Starting with the first line of the data that follows, transcribe every line verbatim until the line containing "[Instagram] (78, 2519)" has been transcribed.

[Data to examine]

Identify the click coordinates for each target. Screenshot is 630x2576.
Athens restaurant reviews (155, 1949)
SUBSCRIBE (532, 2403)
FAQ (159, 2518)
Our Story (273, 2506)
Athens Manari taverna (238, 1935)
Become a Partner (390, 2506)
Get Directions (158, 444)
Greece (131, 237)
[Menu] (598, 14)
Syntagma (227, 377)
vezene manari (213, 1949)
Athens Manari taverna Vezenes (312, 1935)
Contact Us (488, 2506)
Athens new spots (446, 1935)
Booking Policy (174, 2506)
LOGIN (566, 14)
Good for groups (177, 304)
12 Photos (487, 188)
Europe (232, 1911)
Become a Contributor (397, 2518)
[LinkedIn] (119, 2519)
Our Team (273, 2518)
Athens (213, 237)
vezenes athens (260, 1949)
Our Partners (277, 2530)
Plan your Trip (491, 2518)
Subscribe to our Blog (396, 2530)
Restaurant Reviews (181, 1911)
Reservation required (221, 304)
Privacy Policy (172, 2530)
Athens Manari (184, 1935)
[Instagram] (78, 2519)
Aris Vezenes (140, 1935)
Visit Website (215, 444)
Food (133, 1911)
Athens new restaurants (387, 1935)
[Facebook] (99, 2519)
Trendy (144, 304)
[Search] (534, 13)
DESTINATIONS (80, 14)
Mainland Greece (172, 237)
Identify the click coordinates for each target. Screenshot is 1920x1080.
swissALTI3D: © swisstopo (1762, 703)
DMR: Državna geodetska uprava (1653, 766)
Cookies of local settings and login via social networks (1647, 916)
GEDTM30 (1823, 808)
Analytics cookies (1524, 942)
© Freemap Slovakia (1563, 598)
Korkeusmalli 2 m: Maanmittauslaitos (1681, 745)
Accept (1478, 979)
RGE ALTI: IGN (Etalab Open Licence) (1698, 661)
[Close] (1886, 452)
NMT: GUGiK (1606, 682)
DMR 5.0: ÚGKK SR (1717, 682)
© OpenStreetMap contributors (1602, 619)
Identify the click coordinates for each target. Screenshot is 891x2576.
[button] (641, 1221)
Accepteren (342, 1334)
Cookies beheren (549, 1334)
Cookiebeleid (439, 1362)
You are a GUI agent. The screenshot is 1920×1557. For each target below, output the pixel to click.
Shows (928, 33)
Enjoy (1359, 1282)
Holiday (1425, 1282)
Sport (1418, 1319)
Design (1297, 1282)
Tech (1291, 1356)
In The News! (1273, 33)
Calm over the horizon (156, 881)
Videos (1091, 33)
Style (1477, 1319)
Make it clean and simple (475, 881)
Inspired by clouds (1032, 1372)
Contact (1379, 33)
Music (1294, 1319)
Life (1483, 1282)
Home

[/Data to examine]

▸ **Result**:
Identify the click coordinates for each target. Screenshot is 630x2576.
Athens restaurant reviews (155, 1949)
SUBSCRIBE (532, 2403)
FAQ (159, 2518)
Our Story (273, 2506)
Athens Manari taverna (238, 1935)
Become a Partner (390, 2506)
Get Directions (158, 444)
Greece (131, 237)
[Menu] (598, 14)
Syntagma (227, 377)
vezene manari (213, 1949)
Athens Manari taverna Vezenes (312, 1935)
Contact Us (488, 2506)
Athens new spots (446, 1935)
Booking Policy (174, 2506)
LOGIN (566, 14)
Good for groups (177, 304)
12 Photos (487, 188)
Europe (232, 1911)
Become a Contributor (397, 2518)
[LinkedIn] (119, 2519)
Our Team (273, 2518)
Athens (213, 237)
vezenes athens (260, 1949)
Our Partners (277, 2530)
Plan your Trip (491, 2518)
Subscribe to our Blog (396, 2530)
Restaurant Reviews (181, 1911)
Reservation required (221, 304)
Privacy Policy (172, 2530)
Athens Manari (184, 1935)
[Instagram] (78, 2519)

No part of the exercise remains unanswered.